• _Task requirements_
Lines before the one containing "Select the Total row at the bottom" are left out; that line and all after it, through the end of the records, must be transcribed exactly.

[Stored data]
____
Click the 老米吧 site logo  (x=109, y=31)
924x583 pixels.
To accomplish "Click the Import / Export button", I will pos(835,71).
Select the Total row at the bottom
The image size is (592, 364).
____
• _Answer section_
Select the Total row at the bottom
The image size is (592, 364).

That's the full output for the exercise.